False Online/Offline status for assets

Hi All,

On Sunday, January 21 at 8:21 AM PT, a standard certificate renewal triggered a restart of our service that controls the Online/Offline status for our assets. While we have mechanisms in place to ensure purposeful restarts of the service are graceful, redistributing agent connections across our servers takes several days to complete.

By Monday, January 22 at 7:50 AM PT, as our traffic increased with the majority of our agent fleet coming back online after the weekend, our Online/Offline service drastically began to drop connections, leading to our agents falsely reporting offline. The problem occurred not only because the connections were still redistributing across the servers, but also the proxy server settings were not properly optimized to handle the influx of traffic.

As a response to the dropped connections, we temporarily disabled offline alerting in the app, adjusted our proxy server settings, and manually restarted each of our servers to forcefully optimize the redistribution of connections. By 11:21 AM PT on January 22, we found that these updates appeared to resolve the issue as our agent fleet held presence connections as expected, so we called the all clear on the incident and re-enabled agent offline notifications.

On Tuesday, January 23 at 8:20 AM PT, as our morning traffic once again increased and despite our changes the day prior, our Online/Offline service was still unable to support the influx of traffic and agent connections began to drop. Agent offline reporting was again disabled at 8:38 AM PT and the team continued work to optimize our server load configurations. After implementing these optimizations, we delayed reactivation of agent offline notifications until 9:00 AM PT on Wednesday, January 24, to confirm our system could reliably manage the morning traffic.
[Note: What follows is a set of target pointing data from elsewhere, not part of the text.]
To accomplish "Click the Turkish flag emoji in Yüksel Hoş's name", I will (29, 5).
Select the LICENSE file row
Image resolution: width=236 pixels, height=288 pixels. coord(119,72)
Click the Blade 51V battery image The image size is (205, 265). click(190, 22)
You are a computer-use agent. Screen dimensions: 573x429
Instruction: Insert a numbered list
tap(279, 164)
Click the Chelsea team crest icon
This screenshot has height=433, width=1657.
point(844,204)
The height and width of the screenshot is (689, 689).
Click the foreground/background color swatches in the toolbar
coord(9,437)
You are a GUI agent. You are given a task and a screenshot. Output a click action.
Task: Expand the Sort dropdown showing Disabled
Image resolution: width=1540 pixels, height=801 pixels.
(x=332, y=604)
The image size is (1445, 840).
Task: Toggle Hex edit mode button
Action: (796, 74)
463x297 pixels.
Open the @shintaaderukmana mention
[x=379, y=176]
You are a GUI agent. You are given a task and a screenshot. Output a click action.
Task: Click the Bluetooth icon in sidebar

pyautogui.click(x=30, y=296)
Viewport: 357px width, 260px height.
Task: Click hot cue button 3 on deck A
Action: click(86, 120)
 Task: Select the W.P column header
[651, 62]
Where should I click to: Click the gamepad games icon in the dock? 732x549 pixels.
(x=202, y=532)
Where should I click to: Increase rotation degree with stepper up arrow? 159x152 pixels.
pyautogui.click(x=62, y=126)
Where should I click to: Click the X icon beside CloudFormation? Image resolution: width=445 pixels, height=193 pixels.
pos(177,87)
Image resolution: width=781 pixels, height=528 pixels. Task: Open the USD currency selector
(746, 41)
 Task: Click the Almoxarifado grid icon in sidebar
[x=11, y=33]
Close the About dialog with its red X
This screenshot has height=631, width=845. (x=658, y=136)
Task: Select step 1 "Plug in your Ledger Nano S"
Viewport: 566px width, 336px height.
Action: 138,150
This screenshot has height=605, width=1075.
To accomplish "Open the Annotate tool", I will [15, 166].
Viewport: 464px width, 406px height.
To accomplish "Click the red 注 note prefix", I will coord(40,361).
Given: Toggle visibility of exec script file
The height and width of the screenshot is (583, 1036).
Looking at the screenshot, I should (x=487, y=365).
As an immediate response to this incident and to ensure a reliable presence system for our partners as they continue to grow their businesses in the years to come, our team is prioritizing additional optimizations of our Online/Offline system in a test environment simulating our current and projected traffic to ensure we can gracefully handle planned or unplanned restarts of the service in both the short and long term as our agent fleet continues to grow. This work is currently in progress and we are committed to investing whatever resources are necessary to mitigate the likelihood of future incidents.

1 Like

3 weeks and we’re still seeing this problem. :frowning: